Jock McArdle! And now he wanted police protection! He grinned. There was only him available to give that protection now. But protection against whom?
The answer came when the station telephone rang.
‘Emergency!’ The rasping whispered voice had an
unmistakable
Glaswegian twang. ‘This is Jock McArdle at Dunshiffin Castle. I need help now! There’s a nutter here – with a gun!’
There was the deafening noise of a gun being discharged, then a strangled cry, then silence.
‘Bugger!’ cursed Torquil. He dashed out, stopping only to pick up his helmet and his gauntlets. Moments later he was hurtling along the mist-filled Harbour Street on the Bullet.
Like many native West Uist women Katrina had been used to handling boats since she was a youngster. She knew exactly where she was going and what she was doing. Her heart was racing and she felt more anxious than she thought possible.
She was unaware that she was being pursued.
It seemed to take an interminable time as she raced through the mist as fast as she dared go. And she was always conscious of getting too close to the coastline, with its
innumerable
stacks, skerries and hidden rocks. But at last she saw the Wee Kingdom loom out of the mists, and she steered a course parallel with it until she rounded the western tip,
where three successive basalt stacks jutted out of the sea. On the top of the most westerly one, was the ruins of the old West Uist lighthouse and the derelict shell of the keeper’s cottage. She headed straight for it, slowed the boat and manoeuvred to a stop by the aged jetty. Quickly tying up, she unsheathed her rifle from its bag and gathered her medical bag and water bottle. As she turned to look at the bleak ruins of the
lighthouse
, she felt a shiver of fear run up and down her spine.
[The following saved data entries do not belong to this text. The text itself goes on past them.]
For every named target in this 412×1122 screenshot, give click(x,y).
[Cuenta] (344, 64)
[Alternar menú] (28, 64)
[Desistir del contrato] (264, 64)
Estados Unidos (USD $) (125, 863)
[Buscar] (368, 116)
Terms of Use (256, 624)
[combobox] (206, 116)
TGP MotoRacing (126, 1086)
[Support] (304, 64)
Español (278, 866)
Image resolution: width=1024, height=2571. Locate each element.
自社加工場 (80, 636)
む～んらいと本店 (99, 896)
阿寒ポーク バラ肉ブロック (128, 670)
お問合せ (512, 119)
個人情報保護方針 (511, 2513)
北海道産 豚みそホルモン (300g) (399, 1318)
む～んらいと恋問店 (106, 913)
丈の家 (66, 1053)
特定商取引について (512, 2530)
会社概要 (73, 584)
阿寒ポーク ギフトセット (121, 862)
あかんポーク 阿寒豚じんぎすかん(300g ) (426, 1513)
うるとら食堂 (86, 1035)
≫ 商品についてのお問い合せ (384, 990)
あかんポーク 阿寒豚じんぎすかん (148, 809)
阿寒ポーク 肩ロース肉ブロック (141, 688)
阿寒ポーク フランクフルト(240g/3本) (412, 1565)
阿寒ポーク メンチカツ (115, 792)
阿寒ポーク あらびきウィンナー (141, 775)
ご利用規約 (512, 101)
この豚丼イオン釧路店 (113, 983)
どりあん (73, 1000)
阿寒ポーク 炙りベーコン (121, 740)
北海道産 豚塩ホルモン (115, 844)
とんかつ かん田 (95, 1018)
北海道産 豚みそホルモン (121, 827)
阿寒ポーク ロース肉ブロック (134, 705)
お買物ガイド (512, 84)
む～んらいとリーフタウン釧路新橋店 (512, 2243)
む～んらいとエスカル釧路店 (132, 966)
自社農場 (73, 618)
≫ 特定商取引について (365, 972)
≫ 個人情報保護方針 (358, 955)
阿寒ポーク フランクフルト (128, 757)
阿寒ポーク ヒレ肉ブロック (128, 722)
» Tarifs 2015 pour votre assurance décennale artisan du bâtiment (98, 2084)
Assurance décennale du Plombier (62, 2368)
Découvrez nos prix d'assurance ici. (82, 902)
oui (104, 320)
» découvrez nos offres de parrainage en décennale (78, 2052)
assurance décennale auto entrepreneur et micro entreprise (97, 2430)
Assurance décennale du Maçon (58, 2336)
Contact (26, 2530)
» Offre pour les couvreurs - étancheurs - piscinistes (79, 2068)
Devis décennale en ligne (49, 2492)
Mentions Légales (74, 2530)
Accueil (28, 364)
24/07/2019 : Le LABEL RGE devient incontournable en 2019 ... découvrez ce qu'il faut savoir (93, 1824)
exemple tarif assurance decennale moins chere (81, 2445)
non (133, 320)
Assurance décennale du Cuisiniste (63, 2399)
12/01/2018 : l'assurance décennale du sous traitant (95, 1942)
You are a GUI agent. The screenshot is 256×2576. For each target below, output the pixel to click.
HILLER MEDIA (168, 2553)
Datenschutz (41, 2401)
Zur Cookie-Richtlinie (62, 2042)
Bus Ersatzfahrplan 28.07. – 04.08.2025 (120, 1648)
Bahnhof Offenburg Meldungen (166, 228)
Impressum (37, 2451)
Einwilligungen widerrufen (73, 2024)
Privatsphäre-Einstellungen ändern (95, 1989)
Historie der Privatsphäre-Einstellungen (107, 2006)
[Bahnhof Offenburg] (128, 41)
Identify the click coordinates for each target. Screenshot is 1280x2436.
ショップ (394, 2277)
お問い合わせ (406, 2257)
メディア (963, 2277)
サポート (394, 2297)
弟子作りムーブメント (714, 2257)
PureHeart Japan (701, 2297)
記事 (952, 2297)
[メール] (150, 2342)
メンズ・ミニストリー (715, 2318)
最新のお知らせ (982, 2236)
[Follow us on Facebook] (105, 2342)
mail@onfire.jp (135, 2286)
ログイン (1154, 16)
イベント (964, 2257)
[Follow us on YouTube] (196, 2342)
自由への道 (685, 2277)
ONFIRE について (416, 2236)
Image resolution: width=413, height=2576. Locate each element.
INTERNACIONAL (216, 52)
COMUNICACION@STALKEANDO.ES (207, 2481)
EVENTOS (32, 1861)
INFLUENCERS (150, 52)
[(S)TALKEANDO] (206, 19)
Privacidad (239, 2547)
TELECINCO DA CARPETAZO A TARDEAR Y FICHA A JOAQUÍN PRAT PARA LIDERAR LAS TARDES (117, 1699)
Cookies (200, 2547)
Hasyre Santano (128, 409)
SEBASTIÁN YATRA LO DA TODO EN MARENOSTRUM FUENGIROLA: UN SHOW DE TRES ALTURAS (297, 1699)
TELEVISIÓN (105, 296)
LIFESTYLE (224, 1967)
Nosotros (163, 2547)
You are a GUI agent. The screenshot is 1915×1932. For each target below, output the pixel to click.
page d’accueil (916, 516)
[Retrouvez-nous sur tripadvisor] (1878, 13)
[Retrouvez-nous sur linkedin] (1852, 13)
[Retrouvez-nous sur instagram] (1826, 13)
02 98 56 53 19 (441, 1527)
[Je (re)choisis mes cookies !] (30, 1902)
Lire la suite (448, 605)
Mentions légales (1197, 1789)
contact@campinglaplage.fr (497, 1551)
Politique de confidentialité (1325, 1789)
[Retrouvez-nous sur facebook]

She mounted the steps to the ruin, which was nowadays no more than the bare husk of a tower. The door had long since gone and the inside was full of collapsed masonry and years of guano from the gulls that even now were circling it, protesting noisily at a human presence. Then she turned her attention to the derelict lighthouse-keeper’s cottage. She went along its frontage, trying to see through the wooden shutters that had been nailed in place years before. And then she was at the door, staring at the new looking padlock.
Another shiver ran up her spine as she tested her weight against the unyielding door. She listened with her ear at the door, but heard nothing.
Except the noise of an engine approaching through the mist.
Who the hell was this?
She had no time or inclination to find out. She dropped her bag and water bottle and taking careful aim with the Steyr-Mannlicher rifle, she fired point blank at the lock.
Morag and Lachlan heard a popping noise as they approached.
‘What was that?’ Lachlan asked.
‘It sounded like a muffled gunshot,’ said Morag.
‘You mean a shot from a gun with a silencer?’ Lachlan queried. ‘We’d best be careful here, Morag.’
And minutes later, having tied up beside the motorboat on the jetty they made their way warily to the open door of the old lighthouse-keeper’s cottage. Just inside the door a rifle was propped up against the wall, while inside they saw
Katrina Tulloch sobbing her heart out and leaning over a body lying face down on the floor.